**ABOUT THIS EXERCISE**. The expected output is an exact copy of each line from the line with "You are a computer-use agent." through the end of the data below, with no pictures in it.

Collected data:

Segment Open

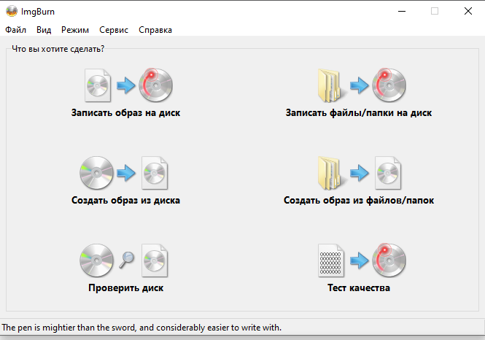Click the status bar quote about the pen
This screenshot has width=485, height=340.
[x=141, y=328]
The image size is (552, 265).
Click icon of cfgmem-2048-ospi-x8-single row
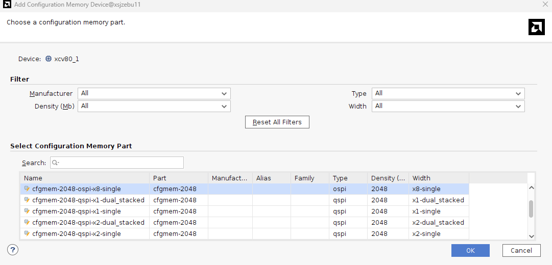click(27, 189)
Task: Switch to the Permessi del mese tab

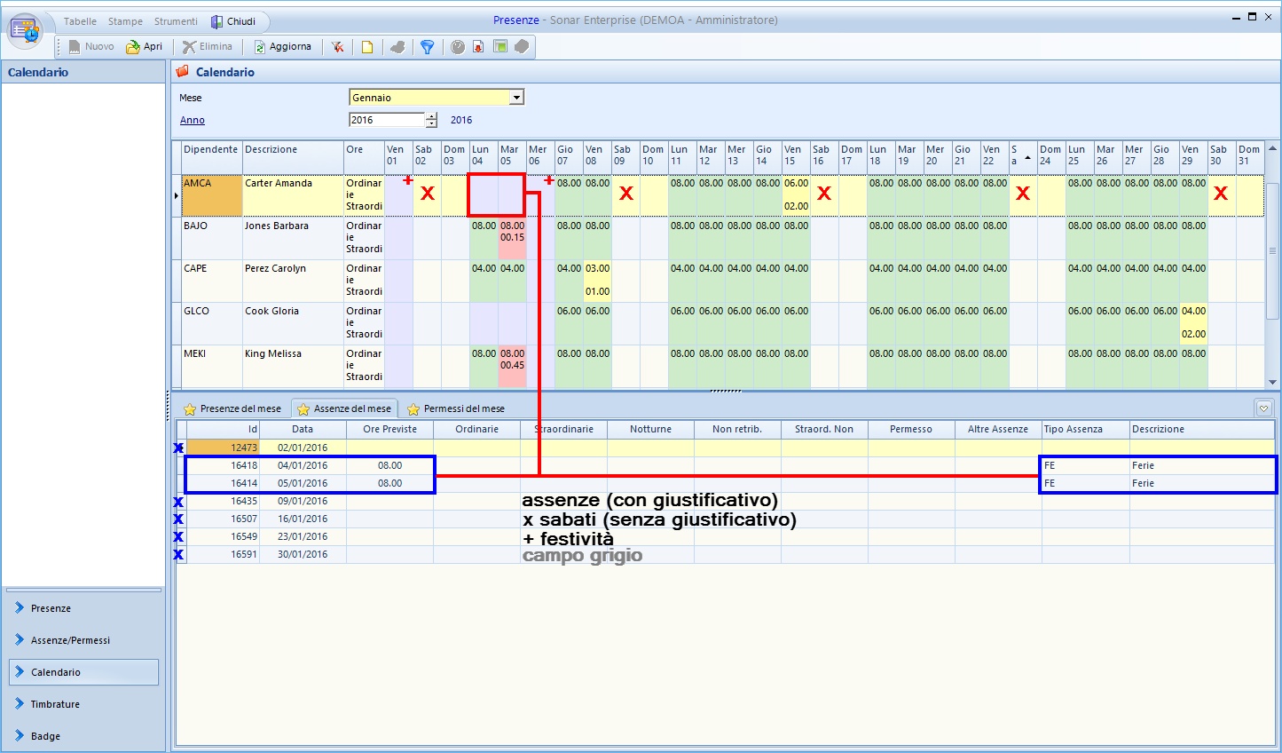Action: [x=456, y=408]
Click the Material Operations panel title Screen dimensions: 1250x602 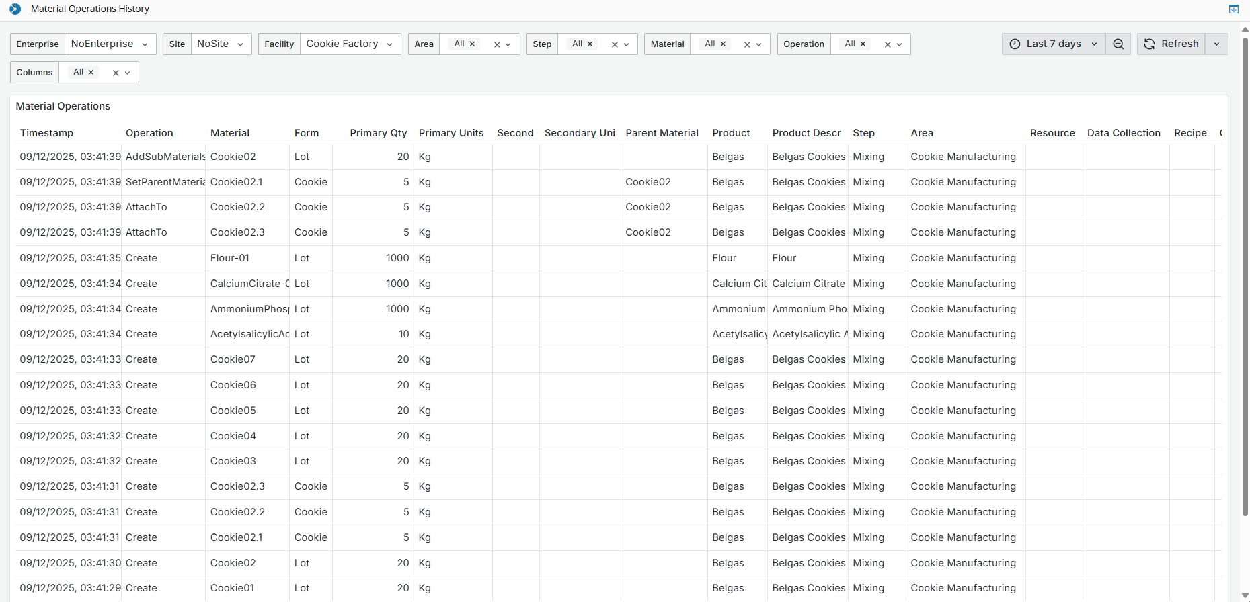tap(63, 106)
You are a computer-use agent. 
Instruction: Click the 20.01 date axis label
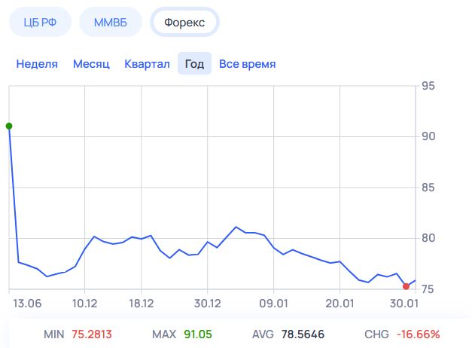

Segment Closed

**TASK OUTPUT**.
You are a computer-use agent. 
Instruction: Click the 20.01 date axis label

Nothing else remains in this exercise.